Page 1 of 3

how to remove punch holes automatically?

Posted: 07 Nov 2016, 09:14
by Adam32
I am trying to remove punch holes from thousands of scanned documents. I can do this manually but it is too time consuming, so am looking for an automatic solution.

The problem is the punch holes are often in different places on different documents. Some holes are not punched level, where the document was inserted into the puncher at an angle. Another factor is text is also often aligned with the punch holes - see attached images where I have highlighted text in red as an example. For these reasons a basic crop won't work without cutting off information.

Does anyone have any suggestions how I can do this automatically?

Re: how to remove punch holes automatically?

Posted: 07 Nov 2016, 14:01
by L.Willms
How are those scanned pages intended to be used? Just as images, as material for an OCR program?
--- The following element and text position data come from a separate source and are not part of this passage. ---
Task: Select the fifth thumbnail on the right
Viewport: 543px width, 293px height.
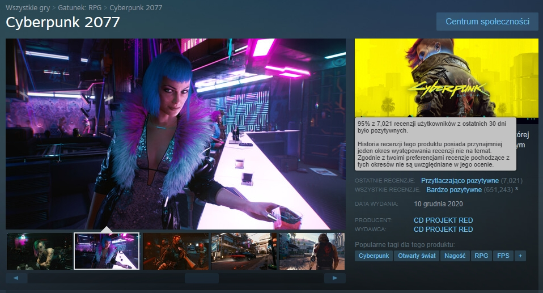Action: [x=312, y=251]
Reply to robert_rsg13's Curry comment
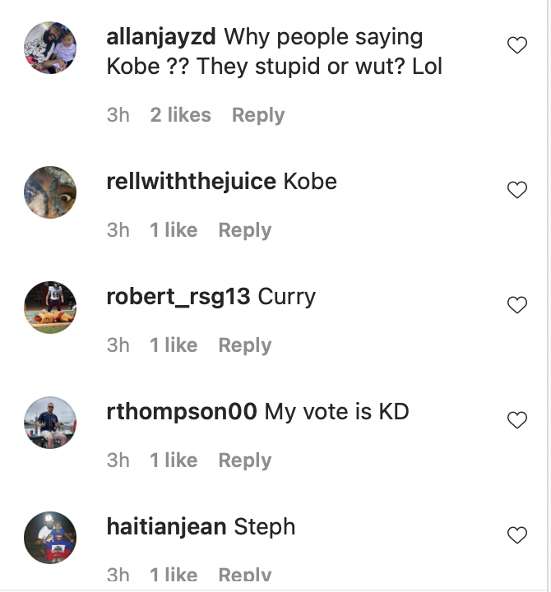 pos(244,345)
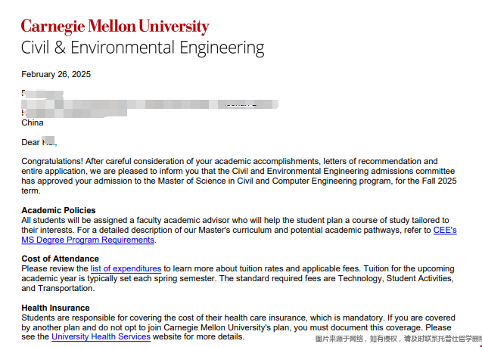Click the Health Insurance heading
Screen dimensions: 482x347
pos(56,308)
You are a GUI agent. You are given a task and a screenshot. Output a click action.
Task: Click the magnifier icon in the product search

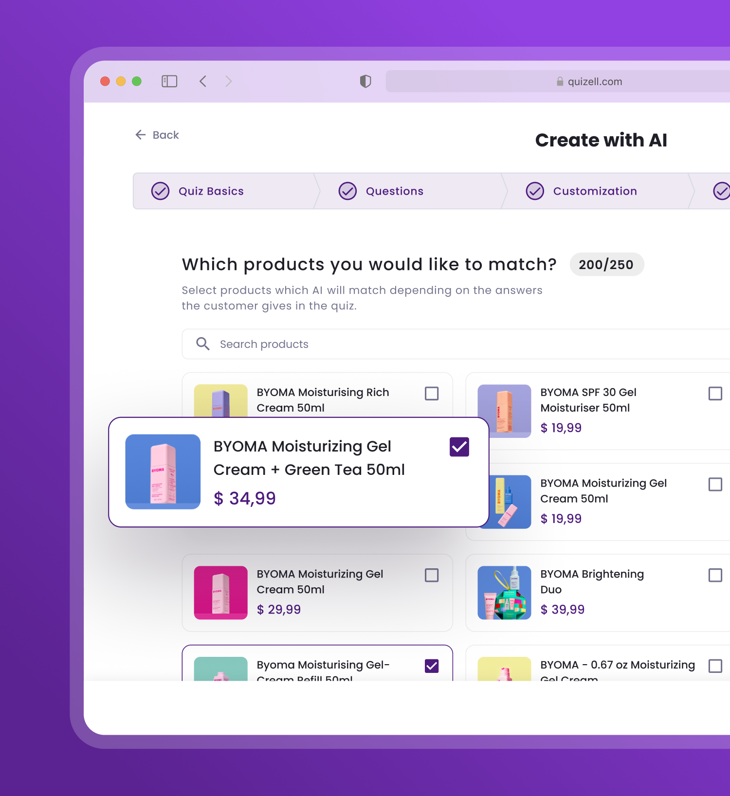coord(203,344)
In the latter case, the OCR program will take care of it since it is not recognizeable as text.

On the other hand, the images of the punch holes seem to have all the same shape and form, so there might be some kind of software which can in a pattern search remove those patterns.

Re: how to remove punch holes automatically?

Posted: 07 Nov 2016, 15:03
by Adam32
Thanks for your reply. The scanned images are assembled into PDF in the form of a searchable image.
L.Willms wrote: the images of the punch holes seem to have all the same shape and form, so there might be some kind of software which can in a pattern search remove those patterns.
That's exactly what I thought regarding pattern search, but have had no luck finding a solution.

Re: how to remove punch holes automatically?

Posted: 07 Nov 2016, 16:46
by BruceG
If you were to OCR without an image as said the punch holes are not seen.
Text without holes.pdf
(3.97 KiB) Downloaded 194 times
By having no image you cannot be 100% certain the OCR has every thing right. I notice the copyright symbol was not picked correctly. OCR programs can be trained so this is not repeated. The size of OCR text is very small.

Re: how to remove punch holes automatically?

Posted: 07 Nov 2016, 19:31
by Adam32
BruceG wrote:If you were to OCR without an image as said the punch holes are not seen.
but I don't want to OCR without an image. If I do that it is even more time consuming as I have to review all the OCR output as it makes a lot of mistakes and if I send the file to someone else and I have not proofed it, it looks very unprofessional.

I just want to make searchable images. As L. Willms suggested, I like the idea best of finding some kind of software which can do a pattern search and remove the punch holes. I have seen some scanners advertised which remove punch holes at the scanning stage, so I guess such automatic software exists.

Re: how to remove punch holes automatically?

Posted: 07 Nov 2016, 20:17
by BruceG
A searchable image also come with errors which cannot be seen until one copy and pastes. If the error is a word to be searched it will never be found. All editing takes time whether text or image. The quality of original and the jpeg is very good so would not expect many errors.

Re: how to remove punch holes automatically?

Posted: 08 Nov 2016, 04:29
by cday
BruceG wrote:A searchable image also come with errors which cannot be seen until one copy and pastes.
The key benefit of searchable image is that the text displayed on screen is always the original text...
BruceG wrote:The quality of [your] original and the jpeg is very good so I would not expect many [OCR recognition] errors.
Your sample page from OmniPage 19 did seem to come out very well...

I think Nuance PaperPort is relatively inexpensive software with the capability to remove punched holes, although I haven't used it myself, possibly there is a trial download available??

Re: how to remove punch holes automatically?

Posted: 08 Nov 2016, 05:31
by BruceG
One of the features of Omnipage is Image Enhancement which has a number of tools, one being 'Punch Hole Remover'. This however would not remover the Punch Holes in this case. Doing OCR did. I expect because the holes looks like the moon on it back it did not conclude them to be Punch Holes so never did anything.

Re: how to remove punch holes automatically?

Posted: 08 Nov 2016, 05:54
by Adam32
BruceG wrote:This however would not remover the Punch Holes in this case. I expect because the holes looks like the moon on it back it did not conclude them to be Punch Holes so never did anything.
That's the exact same problem I have encountered with other software claiming to remove punch holes. There must be a program that can do a basic image search and remove objects with the characteristics of that shape? Do you think some sort of imagemagick script wold work?

Re: how to remove punch holes automatically?

Posted: 08 Nov 2016, 17:00
by BruceG
Do you have Acrobat? The redaction tool may be the answer. Redact to 'no colour'. I do not have Acrobat running on my machine at the moment to check. I am assuming redaction tool will redact the whole doc.